I am trying to conceptualize a project and am stumped on the following part.

I am going to have various content types that all have a taxonomy term of either US or International. I plan to set the user's location in the session variable:

$_SESSION['locale'] = 'US';

Question: Can I create a view that will show a content type and filter it to show only it's node's whose taxonomy also matches the locale session variable.

Example:

PRODUCT
Product A: contains US information: Taxonomy Location = US
Product A: contains INT information: Taxonomy Location =INT

Using this example, and assuming the session variable is set to 'US', how can I set a view to display Product A whose taxonomy term is set to US?

Comments

3cwebdev’s picture

3cwebdev commented

I was able to adapt a snippet I found in a handbook.

My solution was to create a view argument by Taxonomy Term.

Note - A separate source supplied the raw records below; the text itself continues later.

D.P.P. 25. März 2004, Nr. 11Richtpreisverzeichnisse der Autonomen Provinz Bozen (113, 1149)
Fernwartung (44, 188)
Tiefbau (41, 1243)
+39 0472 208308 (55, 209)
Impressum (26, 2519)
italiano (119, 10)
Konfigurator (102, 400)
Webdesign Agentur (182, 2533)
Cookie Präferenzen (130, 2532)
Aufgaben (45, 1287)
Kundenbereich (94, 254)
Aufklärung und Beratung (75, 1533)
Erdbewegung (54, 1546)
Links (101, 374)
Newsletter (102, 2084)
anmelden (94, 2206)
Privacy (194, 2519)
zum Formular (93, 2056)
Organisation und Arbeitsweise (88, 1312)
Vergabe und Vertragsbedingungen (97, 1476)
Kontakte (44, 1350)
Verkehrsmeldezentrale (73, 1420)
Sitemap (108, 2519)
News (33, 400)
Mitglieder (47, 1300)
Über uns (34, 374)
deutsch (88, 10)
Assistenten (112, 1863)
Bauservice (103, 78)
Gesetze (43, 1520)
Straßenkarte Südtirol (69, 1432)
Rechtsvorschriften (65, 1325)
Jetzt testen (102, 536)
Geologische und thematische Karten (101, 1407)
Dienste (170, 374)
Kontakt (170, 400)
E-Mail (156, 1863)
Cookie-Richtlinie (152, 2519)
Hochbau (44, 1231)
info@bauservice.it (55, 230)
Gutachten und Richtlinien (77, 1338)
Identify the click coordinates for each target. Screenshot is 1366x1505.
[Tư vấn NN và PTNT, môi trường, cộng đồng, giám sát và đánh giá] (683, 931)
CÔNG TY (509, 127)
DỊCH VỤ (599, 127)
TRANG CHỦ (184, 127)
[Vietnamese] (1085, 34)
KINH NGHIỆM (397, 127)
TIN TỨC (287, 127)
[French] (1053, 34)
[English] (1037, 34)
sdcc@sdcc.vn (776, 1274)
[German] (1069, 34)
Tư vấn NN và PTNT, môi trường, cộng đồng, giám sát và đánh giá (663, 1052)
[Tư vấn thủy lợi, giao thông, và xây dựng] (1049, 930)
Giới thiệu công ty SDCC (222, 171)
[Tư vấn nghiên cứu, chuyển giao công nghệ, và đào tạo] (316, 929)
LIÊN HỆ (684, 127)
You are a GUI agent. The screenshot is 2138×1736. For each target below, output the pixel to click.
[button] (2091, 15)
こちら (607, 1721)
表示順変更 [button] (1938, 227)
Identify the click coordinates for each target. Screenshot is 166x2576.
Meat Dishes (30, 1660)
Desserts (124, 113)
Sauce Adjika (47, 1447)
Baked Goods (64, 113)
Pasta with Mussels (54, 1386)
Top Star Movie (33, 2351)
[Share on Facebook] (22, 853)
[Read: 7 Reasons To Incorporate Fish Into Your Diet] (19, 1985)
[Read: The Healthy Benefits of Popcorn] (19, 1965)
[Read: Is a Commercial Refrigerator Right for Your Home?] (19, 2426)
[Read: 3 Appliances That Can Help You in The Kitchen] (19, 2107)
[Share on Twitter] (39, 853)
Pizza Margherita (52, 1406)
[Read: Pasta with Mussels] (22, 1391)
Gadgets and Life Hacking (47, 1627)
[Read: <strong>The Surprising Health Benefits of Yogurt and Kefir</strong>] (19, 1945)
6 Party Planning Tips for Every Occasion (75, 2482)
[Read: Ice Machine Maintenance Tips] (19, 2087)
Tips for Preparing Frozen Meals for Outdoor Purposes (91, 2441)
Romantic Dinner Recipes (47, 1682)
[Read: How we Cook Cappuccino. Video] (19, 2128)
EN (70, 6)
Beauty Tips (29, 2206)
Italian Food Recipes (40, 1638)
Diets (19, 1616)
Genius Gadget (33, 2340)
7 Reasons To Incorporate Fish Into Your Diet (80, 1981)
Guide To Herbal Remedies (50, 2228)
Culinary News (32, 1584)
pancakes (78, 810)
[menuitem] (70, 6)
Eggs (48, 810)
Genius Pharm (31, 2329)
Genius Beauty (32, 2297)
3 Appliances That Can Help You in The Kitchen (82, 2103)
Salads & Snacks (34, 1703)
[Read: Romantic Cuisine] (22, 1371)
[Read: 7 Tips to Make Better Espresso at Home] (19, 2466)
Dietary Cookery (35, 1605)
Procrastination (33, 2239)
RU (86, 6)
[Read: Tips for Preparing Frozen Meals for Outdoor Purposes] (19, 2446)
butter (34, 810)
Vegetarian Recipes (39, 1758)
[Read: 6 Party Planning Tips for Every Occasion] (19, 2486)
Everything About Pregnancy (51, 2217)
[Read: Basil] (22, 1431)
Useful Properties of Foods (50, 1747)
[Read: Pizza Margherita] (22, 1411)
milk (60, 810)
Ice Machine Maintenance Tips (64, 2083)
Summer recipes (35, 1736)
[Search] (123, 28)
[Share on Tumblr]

Set it to Provide Default Argument->PHP Code

$arg = '';

switch ($_SESSION['location']){
  case 'us':
    $arg = 'US';
    break;
  case 'int':
    $arg = 'International';
    break;
}

return $arg;

This will show my products whose Taxonomy Term match the $_SESSION variable that I set earlier.

dawehner’s picture

dawehner
Primary language German
commented
Status: Active » Fixed

thx for finding it yourself :)

so this can be marked as fixed.

Status: Fixed » Closed (fixed)

Automatically closed -- issue fixed for 2 weeks with no activity.